WHAT TO PRODUCE
Can you quote, word for word, every line from the first line of the records below through the line containing "Given: Open the Switch User dropdown", and nothing else?

MATERIAL FOR THIS EXERCISE

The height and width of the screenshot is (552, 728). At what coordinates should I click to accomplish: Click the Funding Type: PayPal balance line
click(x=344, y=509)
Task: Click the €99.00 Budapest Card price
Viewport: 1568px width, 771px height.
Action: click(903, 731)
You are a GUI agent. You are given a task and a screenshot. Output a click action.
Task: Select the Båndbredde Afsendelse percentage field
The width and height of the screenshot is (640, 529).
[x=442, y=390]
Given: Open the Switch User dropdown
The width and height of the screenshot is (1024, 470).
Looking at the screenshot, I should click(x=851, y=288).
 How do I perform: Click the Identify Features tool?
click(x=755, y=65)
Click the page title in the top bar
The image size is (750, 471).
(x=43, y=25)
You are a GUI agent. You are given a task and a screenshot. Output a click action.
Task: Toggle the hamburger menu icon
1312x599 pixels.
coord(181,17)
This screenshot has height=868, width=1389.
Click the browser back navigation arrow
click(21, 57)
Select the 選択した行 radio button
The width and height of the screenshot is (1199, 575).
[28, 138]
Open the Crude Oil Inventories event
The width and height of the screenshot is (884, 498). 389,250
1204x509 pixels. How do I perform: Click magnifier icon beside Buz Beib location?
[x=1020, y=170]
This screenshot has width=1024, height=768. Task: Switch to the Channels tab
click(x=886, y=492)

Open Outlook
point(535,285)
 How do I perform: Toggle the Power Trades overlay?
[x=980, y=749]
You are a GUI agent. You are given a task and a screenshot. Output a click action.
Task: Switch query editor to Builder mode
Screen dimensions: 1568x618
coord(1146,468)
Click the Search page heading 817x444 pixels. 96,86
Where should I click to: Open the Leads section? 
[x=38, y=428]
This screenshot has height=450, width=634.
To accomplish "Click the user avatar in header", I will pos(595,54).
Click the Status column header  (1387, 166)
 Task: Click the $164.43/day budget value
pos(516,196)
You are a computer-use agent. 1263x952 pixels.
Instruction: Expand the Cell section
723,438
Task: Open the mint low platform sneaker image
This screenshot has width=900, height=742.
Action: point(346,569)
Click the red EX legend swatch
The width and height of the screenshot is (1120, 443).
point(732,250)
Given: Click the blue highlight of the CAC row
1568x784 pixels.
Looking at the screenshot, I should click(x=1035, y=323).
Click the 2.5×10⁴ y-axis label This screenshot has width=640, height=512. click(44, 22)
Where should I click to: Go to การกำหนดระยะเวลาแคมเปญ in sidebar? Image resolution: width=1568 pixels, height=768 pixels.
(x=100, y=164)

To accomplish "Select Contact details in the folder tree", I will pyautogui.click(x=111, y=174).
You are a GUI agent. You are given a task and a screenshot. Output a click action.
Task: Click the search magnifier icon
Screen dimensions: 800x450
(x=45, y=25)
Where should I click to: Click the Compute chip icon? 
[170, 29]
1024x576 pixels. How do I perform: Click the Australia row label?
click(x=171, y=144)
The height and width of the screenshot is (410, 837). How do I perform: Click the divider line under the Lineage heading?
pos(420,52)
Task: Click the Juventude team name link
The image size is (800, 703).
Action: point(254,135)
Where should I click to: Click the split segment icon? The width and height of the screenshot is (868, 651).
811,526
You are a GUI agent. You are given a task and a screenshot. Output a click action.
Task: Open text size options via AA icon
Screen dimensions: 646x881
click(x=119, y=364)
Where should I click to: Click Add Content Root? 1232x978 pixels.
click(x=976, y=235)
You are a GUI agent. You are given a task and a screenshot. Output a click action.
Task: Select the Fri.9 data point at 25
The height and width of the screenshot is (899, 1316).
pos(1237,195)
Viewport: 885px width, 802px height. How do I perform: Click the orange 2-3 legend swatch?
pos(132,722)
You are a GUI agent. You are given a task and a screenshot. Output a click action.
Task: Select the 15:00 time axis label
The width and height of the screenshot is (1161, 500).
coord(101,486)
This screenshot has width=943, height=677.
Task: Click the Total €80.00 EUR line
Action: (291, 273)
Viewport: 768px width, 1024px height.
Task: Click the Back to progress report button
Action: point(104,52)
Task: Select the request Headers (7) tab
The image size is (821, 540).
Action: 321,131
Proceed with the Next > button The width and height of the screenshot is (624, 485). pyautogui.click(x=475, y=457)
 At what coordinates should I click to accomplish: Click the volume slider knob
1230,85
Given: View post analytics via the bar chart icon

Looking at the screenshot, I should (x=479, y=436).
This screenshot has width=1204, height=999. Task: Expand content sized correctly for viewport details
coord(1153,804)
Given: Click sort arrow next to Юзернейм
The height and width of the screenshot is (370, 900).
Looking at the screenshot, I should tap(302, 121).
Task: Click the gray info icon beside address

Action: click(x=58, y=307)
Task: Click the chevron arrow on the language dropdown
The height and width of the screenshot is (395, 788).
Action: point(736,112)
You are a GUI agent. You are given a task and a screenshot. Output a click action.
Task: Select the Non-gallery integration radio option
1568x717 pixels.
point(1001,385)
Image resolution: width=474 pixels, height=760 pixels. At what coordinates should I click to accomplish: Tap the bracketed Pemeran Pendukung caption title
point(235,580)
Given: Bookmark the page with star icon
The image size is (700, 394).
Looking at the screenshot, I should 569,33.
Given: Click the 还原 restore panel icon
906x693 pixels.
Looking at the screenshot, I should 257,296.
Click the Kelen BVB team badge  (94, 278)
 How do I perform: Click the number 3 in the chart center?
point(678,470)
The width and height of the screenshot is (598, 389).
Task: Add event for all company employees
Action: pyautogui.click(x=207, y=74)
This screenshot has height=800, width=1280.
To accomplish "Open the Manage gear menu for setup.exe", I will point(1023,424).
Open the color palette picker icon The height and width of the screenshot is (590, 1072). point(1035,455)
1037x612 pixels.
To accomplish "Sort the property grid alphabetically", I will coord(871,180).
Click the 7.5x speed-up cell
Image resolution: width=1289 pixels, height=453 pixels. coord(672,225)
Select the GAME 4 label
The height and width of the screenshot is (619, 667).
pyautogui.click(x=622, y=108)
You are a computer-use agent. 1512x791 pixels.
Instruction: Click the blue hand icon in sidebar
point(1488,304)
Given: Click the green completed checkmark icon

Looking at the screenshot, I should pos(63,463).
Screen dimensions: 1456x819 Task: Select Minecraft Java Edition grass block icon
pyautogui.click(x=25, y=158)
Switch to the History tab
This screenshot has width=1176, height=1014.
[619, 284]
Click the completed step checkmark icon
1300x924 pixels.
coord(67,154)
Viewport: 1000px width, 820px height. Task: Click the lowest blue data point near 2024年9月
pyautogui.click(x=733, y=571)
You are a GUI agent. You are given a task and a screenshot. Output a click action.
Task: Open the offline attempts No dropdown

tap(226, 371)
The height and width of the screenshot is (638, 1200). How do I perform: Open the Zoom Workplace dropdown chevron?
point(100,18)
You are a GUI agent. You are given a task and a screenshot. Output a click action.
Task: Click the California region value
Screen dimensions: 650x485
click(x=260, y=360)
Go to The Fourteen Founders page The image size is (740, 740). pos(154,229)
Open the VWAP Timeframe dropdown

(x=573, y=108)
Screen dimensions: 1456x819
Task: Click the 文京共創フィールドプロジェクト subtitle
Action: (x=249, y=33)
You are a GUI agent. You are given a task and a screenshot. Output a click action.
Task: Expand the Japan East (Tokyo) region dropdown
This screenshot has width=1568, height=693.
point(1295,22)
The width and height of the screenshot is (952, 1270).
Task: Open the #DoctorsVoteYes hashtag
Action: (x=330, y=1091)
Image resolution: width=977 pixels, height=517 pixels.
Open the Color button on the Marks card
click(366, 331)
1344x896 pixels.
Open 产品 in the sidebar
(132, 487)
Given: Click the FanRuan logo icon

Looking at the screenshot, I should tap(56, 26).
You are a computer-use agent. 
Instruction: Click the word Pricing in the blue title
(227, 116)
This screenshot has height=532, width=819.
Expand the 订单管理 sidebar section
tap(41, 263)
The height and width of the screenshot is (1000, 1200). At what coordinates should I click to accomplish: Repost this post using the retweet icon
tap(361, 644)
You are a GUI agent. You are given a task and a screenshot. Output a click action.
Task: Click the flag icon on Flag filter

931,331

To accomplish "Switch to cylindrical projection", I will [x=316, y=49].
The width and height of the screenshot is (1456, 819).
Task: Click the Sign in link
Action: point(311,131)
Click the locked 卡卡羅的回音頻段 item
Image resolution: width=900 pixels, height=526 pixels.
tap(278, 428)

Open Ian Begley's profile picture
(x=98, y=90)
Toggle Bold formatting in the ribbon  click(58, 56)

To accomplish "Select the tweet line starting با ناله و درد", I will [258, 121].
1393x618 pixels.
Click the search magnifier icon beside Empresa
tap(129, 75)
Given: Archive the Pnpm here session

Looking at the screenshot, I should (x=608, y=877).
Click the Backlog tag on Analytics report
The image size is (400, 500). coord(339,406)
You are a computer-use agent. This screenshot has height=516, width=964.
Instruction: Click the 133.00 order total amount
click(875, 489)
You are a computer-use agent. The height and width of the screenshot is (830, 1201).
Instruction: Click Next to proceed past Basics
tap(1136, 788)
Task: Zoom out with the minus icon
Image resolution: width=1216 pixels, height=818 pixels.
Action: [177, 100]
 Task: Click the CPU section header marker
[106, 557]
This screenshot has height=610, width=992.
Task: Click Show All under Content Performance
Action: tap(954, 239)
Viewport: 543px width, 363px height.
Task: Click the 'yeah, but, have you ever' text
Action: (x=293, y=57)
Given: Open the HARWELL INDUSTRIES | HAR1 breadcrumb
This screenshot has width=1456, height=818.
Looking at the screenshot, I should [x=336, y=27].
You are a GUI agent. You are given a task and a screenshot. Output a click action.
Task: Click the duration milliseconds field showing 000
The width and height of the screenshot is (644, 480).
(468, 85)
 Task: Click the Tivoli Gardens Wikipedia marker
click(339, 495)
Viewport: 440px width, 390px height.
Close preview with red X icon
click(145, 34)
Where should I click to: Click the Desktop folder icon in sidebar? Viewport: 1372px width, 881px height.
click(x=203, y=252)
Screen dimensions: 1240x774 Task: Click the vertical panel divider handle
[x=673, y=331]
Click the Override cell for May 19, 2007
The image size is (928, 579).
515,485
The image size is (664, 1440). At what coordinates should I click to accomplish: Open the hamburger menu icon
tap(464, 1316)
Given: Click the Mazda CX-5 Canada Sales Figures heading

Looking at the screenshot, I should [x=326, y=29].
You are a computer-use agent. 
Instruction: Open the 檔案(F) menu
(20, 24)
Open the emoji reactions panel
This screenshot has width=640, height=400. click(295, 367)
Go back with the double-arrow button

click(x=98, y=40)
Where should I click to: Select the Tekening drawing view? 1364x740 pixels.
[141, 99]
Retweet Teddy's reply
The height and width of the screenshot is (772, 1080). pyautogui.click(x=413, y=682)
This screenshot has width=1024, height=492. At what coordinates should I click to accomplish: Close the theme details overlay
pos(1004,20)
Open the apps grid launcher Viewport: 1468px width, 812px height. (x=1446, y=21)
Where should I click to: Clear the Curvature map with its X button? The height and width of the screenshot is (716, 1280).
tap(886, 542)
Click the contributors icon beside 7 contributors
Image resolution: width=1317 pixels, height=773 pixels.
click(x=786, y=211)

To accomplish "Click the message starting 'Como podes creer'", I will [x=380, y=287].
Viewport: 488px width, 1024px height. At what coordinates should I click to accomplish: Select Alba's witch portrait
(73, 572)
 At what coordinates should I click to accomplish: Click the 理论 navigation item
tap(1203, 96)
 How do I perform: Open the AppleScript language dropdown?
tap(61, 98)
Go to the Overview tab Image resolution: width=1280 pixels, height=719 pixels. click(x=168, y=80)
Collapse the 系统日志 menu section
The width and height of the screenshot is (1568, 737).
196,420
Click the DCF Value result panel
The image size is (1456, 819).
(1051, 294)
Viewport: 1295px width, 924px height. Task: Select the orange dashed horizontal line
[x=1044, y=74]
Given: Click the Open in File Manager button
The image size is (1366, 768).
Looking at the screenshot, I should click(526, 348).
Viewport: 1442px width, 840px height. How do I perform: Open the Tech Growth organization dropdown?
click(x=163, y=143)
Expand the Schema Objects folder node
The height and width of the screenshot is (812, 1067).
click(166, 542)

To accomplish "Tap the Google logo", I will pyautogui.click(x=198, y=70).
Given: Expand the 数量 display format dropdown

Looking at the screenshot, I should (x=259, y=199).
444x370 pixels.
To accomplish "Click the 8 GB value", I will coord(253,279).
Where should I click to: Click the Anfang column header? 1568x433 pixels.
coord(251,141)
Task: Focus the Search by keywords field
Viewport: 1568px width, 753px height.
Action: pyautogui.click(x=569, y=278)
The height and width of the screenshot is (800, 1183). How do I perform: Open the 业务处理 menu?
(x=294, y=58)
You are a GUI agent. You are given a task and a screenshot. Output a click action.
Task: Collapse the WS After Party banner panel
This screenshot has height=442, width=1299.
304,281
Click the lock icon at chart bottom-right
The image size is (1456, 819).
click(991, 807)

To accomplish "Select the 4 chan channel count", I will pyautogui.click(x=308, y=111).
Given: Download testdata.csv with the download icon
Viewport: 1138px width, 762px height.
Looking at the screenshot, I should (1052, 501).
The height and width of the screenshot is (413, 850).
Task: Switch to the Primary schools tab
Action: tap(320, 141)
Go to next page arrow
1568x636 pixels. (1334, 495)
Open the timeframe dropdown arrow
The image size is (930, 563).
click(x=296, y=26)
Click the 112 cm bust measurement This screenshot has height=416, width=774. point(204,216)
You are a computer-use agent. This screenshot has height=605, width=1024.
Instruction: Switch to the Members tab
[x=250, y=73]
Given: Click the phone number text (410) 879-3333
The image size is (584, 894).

SOLUTION BELOW
The height and width of the screenshot is (552, 728). At what coordinates should I click to accomplish: Click the Funding Type: PayPal balance line
click(x=344, y=509)
Task: Click the €99.00 Budapest Card price
Viewport: 1568px width, 771px height.
Action: click(903, 731)
You are a GUI agent. You are given a task and a screenshot. Output a click action.
Task: Select the Båndbredde Afsendelse percentage field
The width and height of the screenshot is (640, 529).
[x=442, y=390]
Given: Open the Switch User dropdown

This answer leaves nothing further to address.